----- Supplied data -----
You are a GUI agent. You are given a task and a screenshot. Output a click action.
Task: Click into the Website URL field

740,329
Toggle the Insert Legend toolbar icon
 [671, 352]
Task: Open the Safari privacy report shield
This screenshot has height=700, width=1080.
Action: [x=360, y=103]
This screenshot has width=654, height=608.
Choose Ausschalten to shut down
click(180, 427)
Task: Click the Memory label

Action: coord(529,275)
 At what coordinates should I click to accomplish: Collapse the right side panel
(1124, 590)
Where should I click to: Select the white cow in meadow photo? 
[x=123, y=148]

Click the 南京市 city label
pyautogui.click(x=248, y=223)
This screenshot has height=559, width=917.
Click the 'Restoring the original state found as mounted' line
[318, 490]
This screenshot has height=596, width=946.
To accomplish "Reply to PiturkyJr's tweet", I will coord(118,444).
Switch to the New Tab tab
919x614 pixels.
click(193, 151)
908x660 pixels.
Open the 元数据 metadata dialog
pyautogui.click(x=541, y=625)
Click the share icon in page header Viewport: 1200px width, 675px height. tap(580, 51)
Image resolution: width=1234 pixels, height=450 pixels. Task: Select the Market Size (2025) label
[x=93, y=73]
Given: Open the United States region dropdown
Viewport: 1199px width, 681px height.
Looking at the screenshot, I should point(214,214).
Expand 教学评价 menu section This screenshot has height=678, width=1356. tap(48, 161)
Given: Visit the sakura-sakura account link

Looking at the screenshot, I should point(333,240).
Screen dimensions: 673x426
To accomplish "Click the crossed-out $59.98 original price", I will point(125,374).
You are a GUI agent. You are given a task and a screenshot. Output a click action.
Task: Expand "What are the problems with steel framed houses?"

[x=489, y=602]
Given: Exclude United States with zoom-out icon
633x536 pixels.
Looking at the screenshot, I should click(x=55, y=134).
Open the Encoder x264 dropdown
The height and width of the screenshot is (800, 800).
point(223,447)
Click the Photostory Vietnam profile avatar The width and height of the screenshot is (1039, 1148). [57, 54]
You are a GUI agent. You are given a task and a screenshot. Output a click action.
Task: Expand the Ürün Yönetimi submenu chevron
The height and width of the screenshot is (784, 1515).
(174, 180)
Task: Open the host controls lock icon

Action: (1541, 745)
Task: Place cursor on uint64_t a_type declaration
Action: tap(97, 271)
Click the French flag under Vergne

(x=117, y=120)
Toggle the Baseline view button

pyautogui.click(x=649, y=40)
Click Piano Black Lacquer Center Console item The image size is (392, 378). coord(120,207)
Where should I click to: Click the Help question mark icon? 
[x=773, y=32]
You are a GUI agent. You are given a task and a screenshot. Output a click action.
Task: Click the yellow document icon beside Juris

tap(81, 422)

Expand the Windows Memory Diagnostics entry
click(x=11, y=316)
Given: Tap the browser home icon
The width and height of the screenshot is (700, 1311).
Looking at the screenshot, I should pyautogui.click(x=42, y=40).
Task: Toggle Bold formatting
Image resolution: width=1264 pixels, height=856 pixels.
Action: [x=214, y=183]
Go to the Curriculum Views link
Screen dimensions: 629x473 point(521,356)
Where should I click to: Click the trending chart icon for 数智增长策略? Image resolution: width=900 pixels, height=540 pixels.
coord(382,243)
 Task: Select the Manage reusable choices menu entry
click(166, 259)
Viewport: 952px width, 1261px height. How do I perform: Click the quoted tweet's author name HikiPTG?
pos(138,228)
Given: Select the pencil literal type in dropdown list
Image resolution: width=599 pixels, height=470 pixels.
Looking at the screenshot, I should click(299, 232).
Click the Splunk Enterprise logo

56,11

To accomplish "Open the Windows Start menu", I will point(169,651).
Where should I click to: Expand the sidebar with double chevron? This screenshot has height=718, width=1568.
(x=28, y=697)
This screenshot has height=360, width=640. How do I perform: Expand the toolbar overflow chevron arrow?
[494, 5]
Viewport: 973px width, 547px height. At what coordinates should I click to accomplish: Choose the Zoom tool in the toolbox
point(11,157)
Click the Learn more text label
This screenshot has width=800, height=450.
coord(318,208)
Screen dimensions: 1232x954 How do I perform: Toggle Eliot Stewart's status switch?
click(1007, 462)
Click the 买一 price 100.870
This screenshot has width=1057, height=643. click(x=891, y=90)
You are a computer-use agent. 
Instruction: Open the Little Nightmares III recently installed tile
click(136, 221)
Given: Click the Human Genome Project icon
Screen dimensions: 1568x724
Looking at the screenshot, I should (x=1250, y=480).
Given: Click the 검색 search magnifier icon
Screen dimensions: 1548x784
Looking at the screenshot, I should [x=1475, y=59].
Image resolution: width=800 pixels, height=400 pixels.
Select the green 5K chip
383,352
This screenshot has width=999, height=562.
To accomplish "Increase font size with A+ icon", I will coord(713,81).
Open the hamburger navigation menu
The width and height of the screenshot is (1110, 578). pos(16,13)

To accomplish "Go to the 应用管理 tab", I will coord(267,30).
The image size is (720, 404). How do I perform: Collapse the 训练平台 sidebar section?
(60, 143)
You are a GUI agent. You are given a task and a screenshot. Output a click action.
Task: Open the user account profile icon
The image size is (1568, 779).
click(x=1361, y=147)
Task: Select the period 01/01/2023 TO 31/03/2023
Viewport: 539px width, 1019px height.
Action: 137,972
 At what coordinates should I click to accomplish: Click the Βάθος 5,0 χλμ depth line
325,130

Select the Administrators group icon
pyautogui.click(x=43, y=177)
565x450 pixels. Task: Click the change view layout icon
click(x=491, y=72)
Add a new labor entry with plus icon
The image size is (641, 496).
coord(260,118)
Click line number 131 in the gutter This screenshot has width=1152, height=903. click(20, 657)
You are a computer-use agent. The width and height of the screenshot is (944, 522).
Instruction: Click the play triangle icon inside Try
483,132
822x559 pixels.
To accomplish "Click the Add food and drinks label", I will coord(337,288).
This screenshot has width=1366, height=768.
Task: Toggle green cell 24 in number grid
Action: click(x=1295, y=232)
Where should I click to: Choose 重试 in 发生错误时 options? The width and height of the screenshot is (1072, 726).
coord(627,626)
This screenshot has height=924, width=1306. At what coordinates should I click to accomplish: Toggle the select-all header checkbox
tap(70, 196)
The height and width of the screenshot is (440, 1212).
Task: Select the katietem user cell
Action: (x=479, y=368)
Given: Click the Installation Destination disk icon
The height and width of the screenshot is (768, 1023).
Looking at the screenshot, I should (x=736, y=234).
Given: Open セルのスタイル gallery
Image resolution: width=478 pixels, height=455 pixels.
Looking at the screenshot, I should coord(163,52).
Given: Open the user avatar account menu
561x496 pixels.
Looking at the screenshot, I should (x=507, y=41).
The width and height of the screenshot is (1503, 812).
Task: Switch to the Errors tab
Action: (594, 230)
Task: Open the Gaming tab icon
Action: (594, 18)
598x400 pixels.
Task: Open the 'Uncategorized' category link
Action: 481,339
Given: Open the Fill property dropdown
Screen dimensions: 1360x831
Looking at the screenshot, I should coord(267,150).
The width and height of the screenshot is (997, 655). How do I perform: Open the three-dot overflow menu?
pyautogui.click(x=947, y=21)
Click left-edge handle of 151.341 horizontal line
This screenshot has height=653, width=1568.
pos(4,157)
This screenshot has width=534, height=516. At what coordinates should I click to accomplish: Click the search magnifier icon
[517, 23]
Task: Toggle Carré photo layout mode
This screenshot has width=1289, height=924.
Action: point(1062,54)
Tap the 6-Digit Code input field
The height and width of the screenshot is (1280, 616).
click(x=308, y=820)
-----
#### What to produce
Go through the preceding material and copy each line that has the word "United".

#### Solution
Given: Open the United States region dropdown
Given: Exclude United States with zoom-out icon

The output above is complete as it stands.